In-N-Out recently got served by the Fifth Circuit Court of Appeals – “animal style.” In early July, the Court struck down a ban instituted by the California-based restaurant chain prohibiting employees at one of its locations in Austin, Texas from wearing “Fight for 15” buttons. The employees in question wore them in solidarity with other fast food workers as a collective nod to an increase in the minimum wage – a move that In-N-Out’s management found as tasteless as unsalted fries. For its part, In-N-Out had in place a uniform policy forbidding “pins or stickers.” Apparently these adornments were deemed to be inconsistent with the “no frills,” clean, white and red uniforms worn by its employee. The National Labor Relations Board and the Fifth Circuit thought otherwise.

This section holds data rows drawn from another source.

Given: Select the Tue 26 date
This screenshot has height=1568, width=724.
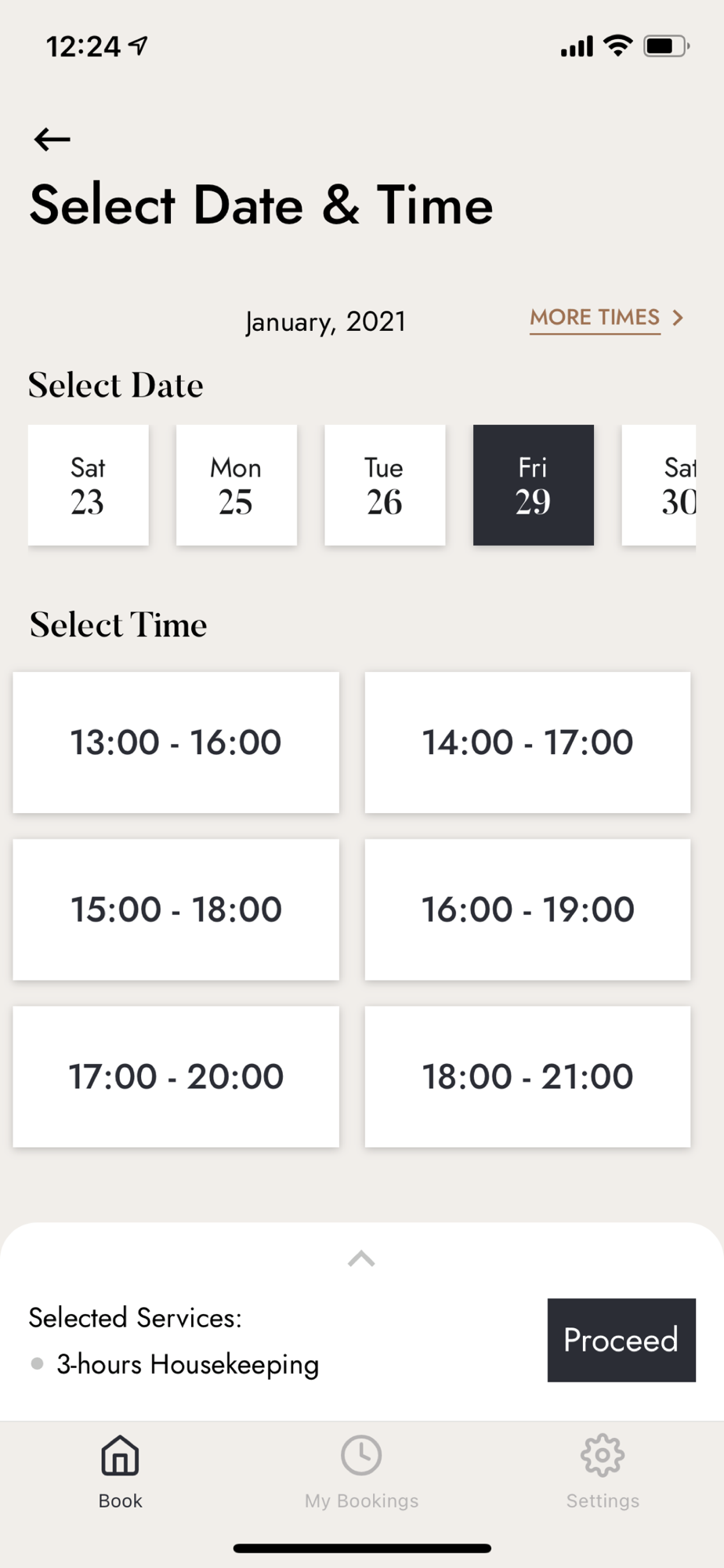Looking at the screenshot, I should pyautogui.click(x=385, y=485).
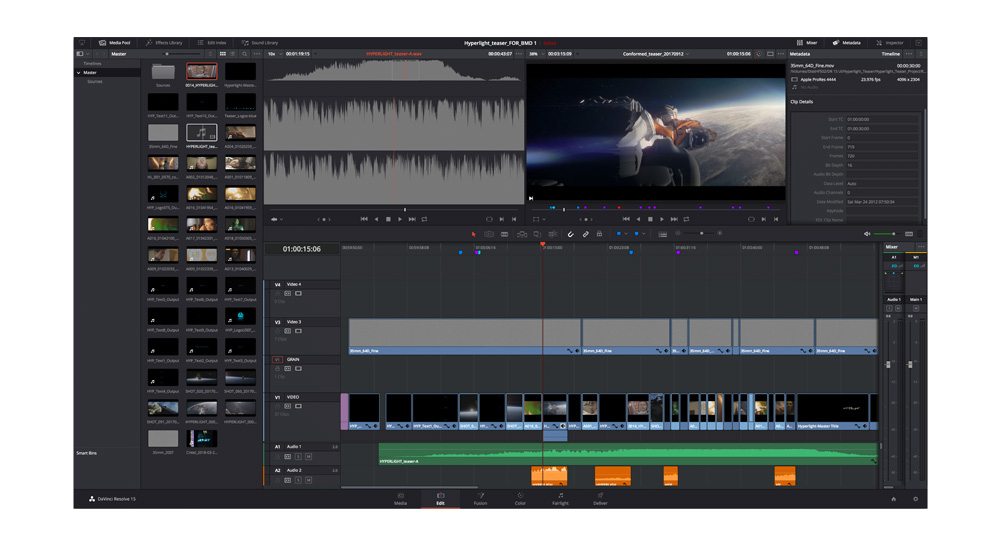
Task: Collapse the Master bin in the sidebar
Action: pyautogui.click(x=79, y=73)
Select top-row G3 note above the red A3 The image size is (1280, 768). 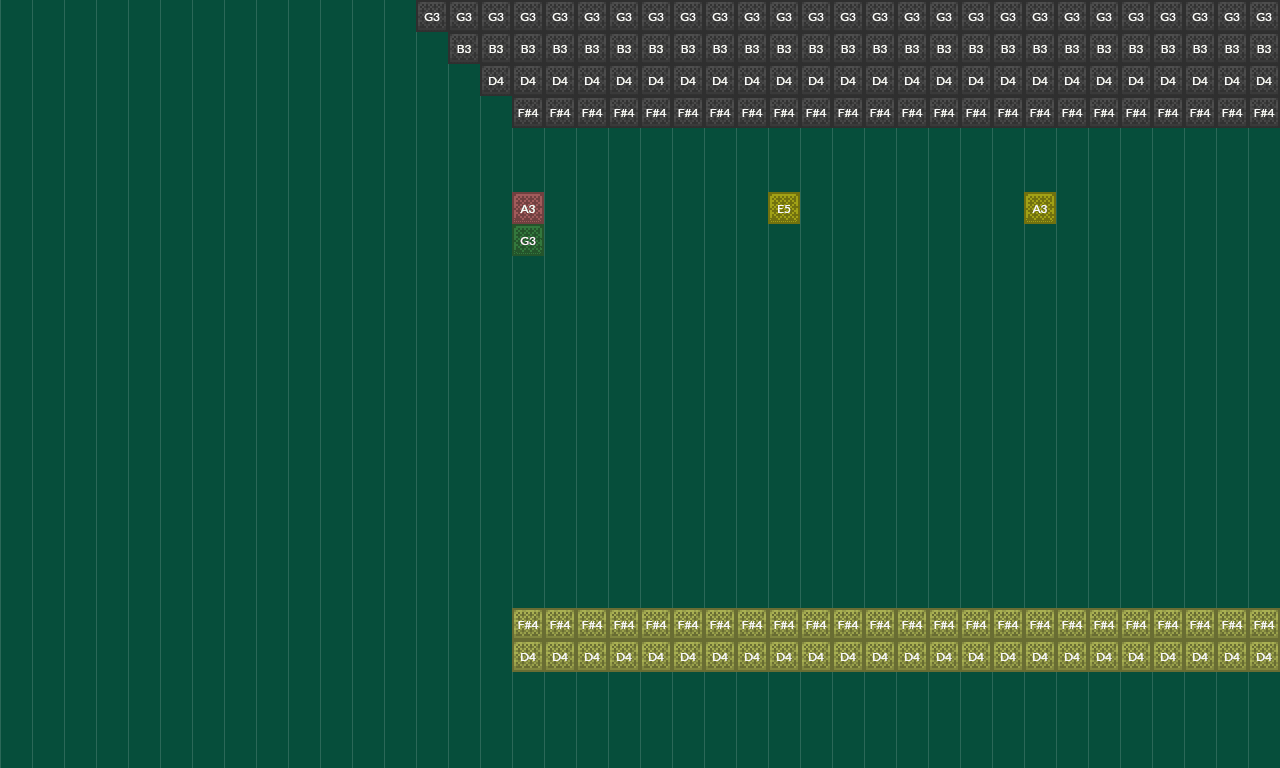coord(528,16)

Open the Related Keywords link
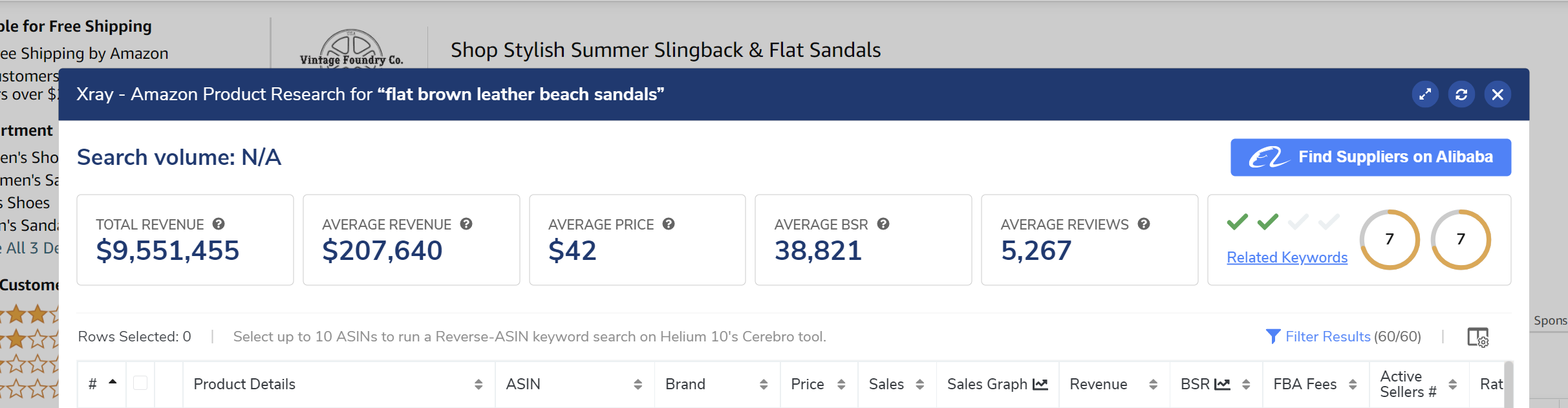pos(1287,257)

Section 7 of the National Labor Relations Act protects the rights of employees to wear certain items – like the “Fight for 15” buttons – that relate to the terms and conditions of employment and unionization, among other things. There is, however, an exception to this rule: where an employer can demonstrate “special circumstances” that outweigh its employees’ Section 7 rights, that employer will be permitted to enforce a uniform restriction. Nevertheless, these “special circumstances” are limited to cases where enforcement of Section 7 would jeopardize safety, damage products or disturb a public image established by the employer.

In-N-Out argued in court that its uniform policy requiring “clean white uniforms” advanced its public image. Likewise, the restaurant contended that the buttons were a safety concern because they could fall into a customer’s food (talk about a memorable Double Double!). But the Fifth Circuit found the latter contention to be rather contradictory, as In-N-Out requires employees to wear “Merry Christmas” pins during the holiday season and pins soliciting donations for its charitable foundation during the month of April. Consequently, the Court ruled against In-N-Out and in favor of the NLRB, finding that the “special circumstances” necessary to overcome the mandates of Section 7 were not demonstrated (it was also noted that the restaurant never characterized the holiday and charity pins as a safety hazard).

While In-N-Out plans on petitioning the Supreme Court of the United States for review of the Fifth Circuit’s ruling, the outcome of this case should send a loud and clear message to employers – especially as the national movement toward an increased minimum wage continues to gain momentum: if you’re going to limit the ability of employees to display union-related paraphernalia on their uniforms, make sure your rules fit squarely within the NLRA’s narrow exception for “special circumstances.”

This blog post is not offered as, and should not be relied on as, legal advice. You should consult an attorney for advice in specific situations.